» **Do this**
Continue the passage describing the camshaft's sliding carriage and cam piece, starting right after its last sentence.
[Start Page]
The second actuating surface 54 is moveable by actuating the second actuating element 48 in supporting contact with the fourth actuating surface 70, whereby the sliding carriage 56 is displaced relative to the shaft element 18 in the second sliding direction extending along the axial direction of the camshaft 12 and opposed to the first sliding direction, whereby a displacement of the cam piece 20 from the second position to the first position via the sliding carriage 56 is caused. When one of the actuating elements 46 and 48 is actuated by the control disc 40, the other actuating element 48 or 46, respectively, is not actuated by the control disc 40, such that the cam piece 20 is always pushed into only one of the sliding directions.
[End Page]
[Start Material provided]
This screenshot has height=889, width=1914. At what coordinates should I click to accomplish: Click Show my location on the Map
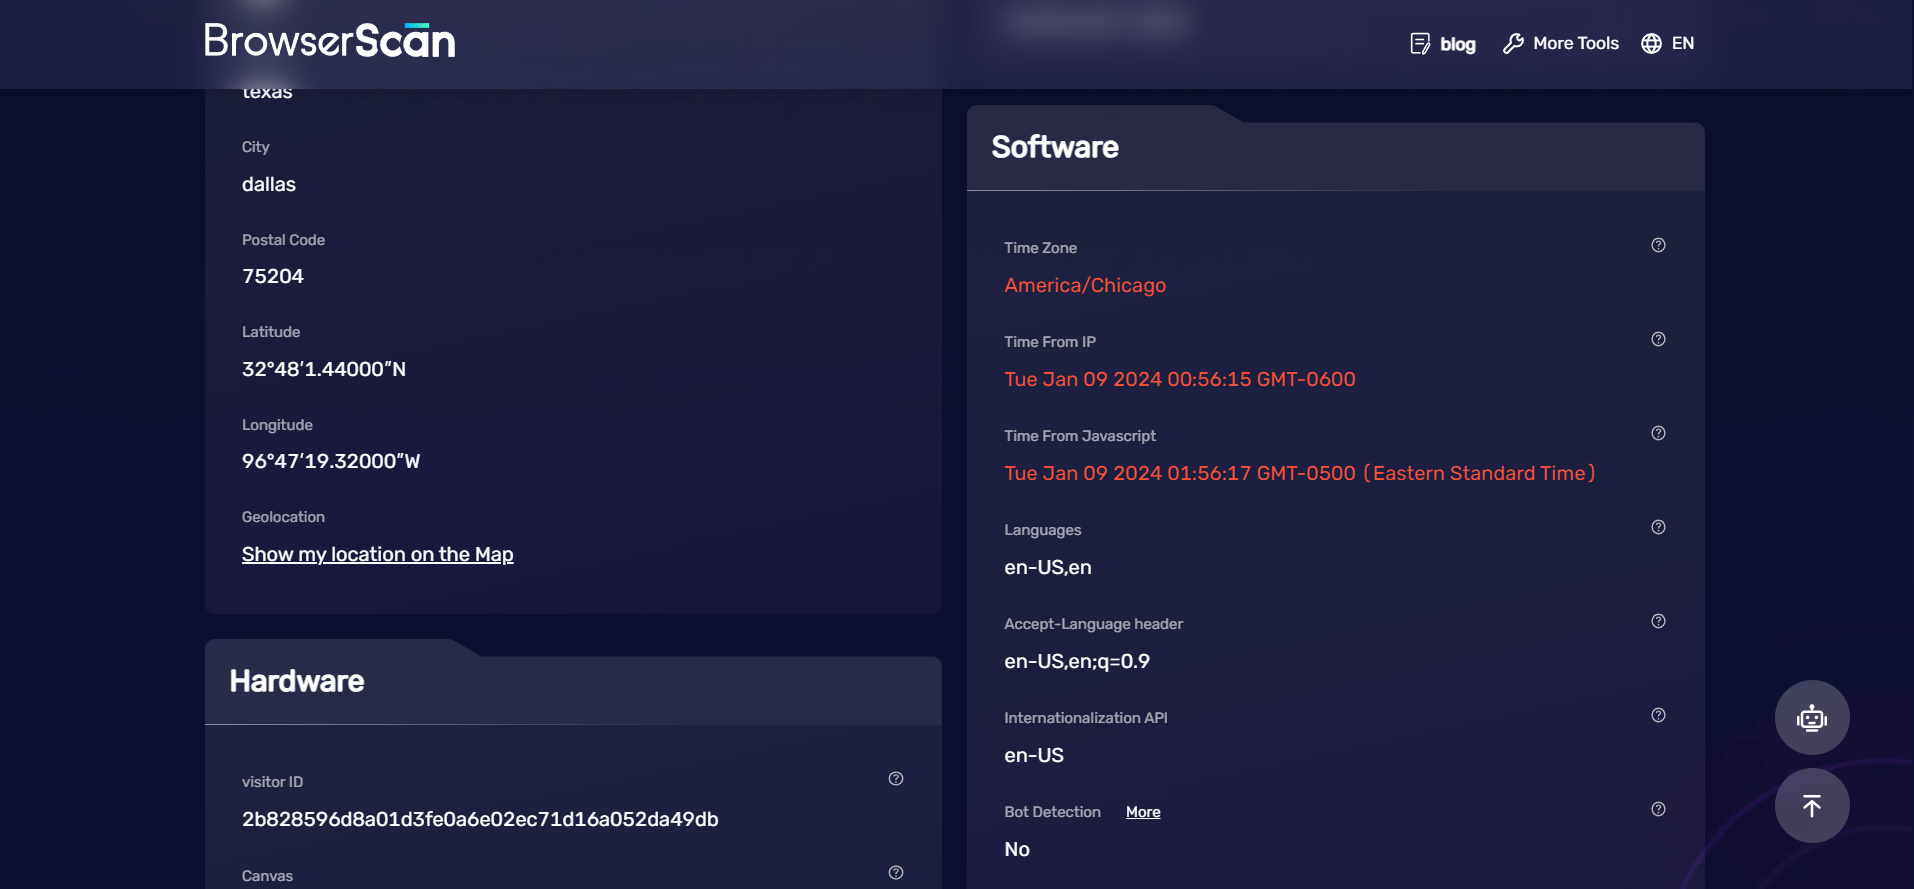click(x=377, y=554)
[End Material provided]
» **Output below**
It can be recognized particularly well from FIGS. 2 and 5 that the control disc 40 has a plurality of recesses 72a-c, which are each designed as through-openings, for example. In the circumferential direction of the control disc 40, the recesses 72a-c are arranged one behind the other or one after the other and are spaced apart from one another, wherein the recesses 72a-c are evenly distributed in the circumferential direction of the control disc 40. In the exemplary embodiment illustrated in the Figures, the control disc 40 has exactly three recesses 72a-c, which, because the recesses 72a-c are evenly distributed in the circumferential direction of the control disc 40, are spaced apart in pairs by 120 degrees, in particular running around the rotational axis 44. In the circumferential direction of the control disc 40, respective wall regions 74a-c of the control disc 40 are arranged between the respective recesses 72a-c, wherein the wall regions 74a-c at least partially delimit the recesses 72a-c in each case.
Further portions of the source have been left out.